__Task description__.
Filter the entries below, keeping only lines with the word "node".

__Records supplied__.
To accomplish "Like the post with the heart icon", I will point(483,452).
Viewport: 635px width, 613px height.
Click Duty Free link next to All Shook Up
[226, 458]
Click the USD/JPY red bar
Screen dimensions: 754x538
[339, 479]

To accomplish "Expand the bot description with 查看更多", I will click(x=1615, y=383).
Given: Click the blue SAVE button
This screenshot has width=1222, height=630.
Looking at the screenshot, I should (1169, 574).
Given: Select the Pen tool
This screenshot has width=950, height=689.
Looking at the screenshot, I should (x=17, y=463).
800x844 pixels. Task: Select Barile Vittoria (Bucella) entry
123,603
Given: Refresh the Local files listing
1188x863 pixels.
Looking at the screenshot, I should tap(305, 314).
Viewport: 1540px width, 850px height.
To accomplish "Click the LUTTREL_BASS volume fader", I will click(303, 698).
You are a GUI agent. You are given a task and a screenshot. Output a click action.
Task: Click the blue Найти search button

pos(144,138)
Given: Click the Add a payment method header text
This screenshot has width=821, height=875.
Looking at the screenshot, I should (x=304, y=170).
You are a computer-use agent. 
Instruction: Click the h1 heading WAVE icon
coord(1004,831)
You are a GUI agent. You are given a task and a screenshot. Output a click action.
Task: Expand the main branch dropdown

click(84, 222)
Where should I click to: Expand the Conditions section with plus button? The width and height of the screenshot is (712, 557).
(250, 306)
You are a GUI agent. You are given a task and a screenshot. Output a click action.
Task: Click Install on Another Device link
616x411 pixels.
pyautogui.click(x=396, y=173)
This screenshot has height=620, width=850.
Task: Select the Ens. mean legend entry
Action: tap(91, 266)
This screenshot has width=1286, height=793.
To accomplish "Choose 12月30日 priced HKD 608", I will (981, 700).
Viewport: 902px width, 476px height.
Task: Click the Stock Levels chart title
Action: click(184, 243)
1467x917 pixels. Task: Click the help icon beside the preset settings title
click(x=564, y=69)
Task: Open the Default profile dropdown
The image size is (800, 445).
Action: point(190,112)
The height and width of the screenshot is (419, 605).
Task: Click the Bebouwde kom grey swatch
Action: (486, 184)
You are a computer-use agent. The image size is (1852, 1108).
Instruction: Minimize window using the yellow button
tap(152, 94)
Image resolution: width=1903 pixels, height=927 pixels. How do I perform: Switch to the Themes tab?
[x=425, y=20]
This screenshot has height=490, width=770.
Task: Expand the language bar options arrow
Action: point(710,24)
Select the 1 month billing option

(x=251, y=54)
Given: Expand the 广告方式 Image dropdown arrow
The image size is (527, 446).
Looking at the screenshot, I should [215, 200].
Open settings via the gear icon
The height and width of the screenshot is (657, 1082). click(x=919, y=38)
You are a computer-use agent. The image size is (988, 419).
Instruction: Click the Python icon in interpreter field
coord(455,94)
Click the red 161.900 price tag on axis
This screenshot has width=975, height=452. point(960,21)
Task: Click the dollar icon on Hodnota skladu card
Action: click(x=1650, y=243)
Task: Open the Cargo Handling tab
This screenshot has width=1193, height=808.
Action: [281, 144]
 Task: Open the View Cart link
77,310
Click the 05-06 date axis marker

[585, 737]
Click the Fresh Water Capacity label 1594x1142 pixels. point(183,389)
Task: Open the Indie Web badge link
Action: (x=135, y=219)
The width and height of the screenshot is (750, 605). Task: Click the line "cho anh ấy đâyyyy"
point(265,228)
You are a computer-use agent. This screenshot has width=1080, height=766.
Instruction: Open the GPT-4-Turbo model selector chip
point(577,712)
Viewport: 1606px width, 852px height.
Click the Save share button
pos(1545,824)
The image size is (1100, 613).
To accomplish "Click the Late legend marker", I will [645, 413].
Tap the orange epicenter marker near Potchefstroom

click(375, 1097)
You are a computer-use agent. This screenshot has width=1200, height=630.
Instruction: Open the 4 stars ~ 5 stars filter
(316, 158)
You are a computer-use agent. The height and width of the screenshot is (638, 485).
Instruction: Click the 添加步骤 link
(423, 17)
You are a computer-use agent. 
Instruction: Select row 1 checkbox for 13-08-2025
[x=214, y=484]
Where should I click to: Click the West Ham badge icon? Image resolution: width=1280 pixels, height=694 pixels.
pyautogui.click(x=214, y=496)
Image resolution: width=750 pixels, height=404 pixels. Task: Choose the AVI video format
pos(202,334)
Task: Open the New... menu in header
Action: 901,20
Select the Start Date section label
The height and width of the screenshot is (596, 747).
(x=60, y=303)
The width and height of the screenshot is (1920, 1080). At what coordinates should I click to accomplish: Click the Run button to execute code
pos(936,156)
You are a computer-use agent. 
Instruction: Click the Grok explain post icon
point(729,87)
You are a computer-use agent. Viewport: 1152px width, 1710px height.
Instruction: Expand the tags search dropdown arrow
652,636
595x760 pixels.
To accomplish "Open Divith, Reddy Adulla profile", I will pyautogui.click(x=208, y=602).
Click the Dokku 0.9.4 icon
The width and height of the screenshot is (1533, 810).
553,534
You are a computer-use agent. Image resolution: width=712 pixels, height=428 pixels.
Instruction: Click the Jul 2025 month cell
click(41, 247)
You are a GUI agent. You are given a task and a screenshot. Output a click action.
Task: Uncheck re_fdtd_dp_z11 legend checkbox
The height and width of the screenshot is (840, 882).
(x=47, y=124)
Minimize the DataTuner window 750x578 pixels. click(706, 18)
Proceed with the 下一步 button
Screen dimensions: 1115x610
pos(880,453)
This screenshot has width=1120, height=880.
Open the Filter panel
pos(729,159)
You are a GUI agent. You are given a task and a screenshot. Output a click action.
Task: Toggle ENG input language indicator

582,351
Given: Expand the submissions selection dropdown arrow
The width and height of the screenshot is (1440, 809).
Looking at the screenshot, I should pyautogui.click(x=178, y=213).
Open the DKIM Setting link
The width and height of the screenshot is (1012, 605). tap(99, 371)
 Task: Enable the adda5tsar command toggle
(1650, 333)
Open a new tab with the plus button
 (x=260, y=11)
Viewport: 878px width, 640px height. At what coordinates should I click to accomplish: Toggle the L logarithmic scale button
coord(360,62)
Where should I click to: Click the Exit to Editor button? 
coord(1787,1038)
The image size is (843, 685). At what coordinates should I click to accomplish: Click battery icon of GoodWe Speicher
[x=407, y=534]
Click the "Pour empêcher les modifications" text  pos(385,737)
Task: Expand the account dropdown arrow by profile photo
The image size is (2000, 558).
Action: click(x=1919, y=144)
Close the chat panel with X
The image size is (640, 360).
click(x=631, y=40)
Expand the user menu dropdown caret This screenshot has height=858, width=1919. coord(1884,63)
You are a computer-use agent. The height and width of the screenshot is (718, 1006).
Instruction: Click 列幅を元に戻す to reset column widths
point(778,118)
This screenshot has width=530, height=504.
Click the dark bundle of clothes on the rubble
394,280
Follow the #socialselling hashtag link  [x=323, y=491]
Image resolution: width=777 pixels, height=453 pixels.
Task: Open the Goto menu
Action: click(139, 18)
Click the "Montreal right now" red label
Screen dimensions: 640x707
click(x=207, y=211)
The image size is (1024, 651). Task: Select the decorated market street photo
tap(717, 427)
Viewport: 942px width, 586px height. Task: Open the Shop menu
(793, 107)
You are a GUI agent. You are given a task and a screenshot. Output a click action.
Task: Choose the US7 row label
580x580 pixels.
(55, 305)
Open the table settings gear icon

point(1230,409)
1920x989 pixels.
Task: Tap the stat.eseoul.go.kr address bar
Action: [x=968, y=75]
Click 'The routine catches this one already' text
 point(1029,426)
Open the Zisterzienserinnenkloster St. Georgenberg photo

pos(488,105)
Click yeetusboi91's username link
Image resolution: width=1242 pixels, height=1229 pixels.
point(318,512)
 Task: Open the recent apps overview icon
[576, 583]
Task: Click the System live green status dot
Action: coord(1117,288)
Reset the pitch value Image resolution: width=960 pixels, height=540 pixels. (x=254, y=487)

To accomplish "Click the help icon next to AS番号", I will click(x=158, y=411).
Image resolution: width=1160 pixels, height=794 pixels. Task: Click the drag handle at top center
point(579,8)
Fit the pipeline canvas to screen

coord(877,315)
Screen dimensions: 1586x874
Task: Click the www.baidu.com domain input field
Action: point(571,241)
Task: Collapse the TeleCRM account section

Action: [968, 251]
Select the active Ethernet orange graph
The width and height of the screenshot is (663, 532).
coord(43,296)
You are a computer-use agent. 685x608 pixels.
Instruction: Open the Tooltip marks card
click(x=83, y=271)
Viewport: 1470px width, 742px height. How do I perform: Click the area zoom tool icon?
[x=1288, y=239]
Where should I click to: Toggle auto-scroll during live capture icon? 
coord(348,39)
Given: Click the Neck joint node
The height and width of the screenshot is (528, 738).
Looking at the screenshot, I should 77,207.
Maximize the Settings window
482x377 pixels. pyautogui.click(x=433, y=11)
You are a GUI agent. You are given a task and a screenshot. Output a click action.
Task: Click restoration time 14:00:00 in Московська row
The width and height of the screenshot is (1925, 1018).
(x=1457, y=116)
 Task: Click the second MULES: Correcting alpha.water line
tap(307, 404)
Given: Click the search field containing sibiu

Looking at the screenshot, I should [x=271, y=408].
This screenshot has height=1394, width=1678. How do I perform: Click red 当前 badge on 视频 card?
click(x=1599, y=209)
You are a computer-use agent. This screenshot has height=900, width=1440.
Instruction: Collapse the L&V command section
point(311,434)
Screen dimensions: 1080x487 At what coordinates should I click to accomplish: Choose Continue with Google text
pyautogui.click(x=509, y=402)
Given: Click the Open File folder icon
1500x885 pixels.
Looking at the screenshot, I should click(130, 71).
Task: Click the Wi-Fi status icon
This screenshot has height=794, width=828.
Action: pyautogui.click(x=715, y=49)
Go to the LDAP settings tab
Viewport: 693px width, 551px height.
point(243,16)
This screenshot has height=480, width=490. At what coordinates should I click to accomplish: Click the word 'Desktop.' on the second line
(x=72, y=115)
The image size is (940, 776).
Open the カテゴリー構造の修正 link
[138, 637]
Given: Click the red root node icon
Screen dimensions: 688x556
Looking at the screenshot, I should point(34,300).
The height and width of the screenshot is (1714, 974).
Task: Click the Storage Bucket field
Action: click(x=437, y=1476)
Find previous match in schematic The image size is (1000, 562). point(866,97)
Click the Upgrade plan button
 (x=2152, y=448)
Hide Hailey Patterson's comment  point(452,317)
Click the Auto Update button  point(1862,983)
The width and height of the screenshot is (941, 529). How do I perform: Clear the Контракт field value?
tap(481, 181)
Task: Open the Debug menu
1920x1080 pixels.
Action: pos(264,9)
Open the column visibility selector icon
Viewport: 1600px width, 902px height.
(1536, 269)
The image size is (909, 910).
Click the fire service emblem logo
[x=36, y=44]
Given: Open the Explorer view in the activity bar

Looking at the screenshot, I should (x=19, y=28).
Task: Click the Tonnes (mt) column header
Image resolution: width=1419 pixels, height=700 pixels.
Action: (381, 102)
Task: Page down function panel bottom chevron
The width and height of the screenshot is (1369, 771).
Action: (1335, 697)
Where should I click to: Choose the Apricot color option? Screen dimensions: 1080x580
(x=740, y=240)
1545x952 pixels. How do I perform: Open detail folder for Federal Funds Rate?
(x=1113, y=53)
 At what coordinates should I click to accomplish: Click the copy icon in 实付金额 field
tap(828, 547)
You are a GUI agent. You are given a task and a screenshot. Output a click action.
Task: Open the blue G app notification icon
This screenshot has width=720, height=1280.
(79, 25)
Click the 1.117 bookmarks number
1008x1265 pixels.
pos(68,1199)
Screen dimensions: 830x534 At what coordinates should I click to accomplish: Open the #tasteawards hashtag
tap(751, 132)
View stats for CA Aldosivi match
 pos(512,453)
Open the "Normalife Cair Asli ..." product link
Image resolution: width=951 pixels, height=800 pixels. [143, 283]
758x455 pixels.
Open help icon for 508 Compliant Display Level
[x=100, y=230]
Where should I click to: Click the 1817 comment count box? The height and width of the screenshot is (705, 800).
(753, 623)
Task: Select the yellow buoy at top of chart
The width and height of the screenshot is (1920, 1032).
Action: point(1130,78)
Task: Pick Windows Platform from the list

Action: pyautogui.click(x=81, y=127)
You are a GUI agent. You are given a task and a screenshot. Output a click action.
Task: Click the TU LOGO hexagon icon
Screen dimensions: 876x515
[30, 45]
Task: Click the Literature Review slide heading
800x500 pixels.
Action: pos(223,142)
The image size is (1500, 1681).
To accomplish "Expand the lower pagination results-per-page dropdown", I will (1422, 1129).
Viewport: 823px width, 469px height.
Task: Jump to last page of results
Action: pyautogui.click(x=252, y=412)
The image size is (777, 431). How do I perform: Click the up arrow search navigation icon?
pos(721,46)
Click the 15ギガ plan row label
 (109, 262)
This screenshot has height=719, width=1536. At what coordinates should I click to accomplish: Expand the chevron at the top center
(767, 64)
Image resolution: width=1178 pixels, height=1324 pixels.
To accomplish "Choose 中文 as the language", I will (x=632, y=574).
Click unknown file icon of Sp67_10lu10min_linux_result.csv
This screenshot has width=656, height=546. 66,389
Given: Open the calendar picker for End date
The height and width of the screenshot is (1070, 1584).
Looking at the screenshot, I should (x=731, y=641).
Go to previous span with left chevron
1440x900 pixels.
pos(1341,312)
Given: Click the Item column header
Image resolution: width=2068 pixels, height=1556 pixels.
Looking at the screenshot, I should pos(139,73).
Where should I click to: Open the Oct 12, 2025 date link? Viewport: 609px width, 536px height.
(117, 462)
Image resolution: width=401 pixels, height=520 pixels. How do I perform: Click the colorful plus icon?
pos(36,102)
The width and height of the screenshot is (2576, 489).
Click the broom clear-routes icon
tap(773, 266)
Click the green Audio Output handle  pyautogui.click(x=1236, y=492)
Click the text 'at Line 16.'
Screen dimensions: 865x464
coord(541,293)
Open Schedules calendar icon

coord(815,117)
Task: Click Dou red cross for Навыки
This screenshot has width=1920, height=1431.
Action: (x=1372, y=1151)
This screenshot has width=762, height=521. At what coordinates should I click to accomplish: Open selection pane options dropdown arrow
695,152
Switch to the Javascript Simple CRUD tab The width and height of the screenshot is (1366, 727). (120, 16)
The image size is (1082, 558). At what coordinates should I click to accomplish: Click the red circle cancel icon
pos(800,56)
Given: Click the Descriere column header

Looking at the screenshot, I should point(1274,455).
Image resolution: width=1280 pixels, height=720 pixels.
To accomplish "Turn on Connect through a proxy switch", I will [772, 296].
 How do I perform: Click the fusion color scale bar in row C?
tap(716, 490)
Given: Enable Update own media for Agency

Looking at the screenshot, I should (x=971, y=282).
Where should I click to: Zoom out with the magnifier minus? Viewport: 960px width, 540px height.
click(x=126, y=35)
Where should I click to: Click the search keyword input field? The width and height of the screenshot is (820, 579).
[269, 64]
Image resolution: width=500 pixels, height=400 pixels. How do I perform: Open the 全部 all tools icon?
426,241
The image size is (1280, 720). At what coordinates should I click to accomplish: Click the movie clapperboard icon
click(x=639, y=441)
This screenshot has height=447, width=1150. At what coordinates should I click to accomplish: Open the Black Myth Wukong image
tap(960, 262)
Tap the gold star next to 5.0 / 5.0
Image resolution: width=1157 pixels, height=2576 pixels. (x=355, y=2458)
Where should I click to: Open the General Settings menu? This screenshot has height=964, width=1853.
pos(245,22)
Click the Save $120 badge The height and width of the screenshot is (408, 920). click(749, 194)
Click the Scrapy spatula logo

__Result of the task__.
Given: Click the Neck joint node
Given: Click the red root node icon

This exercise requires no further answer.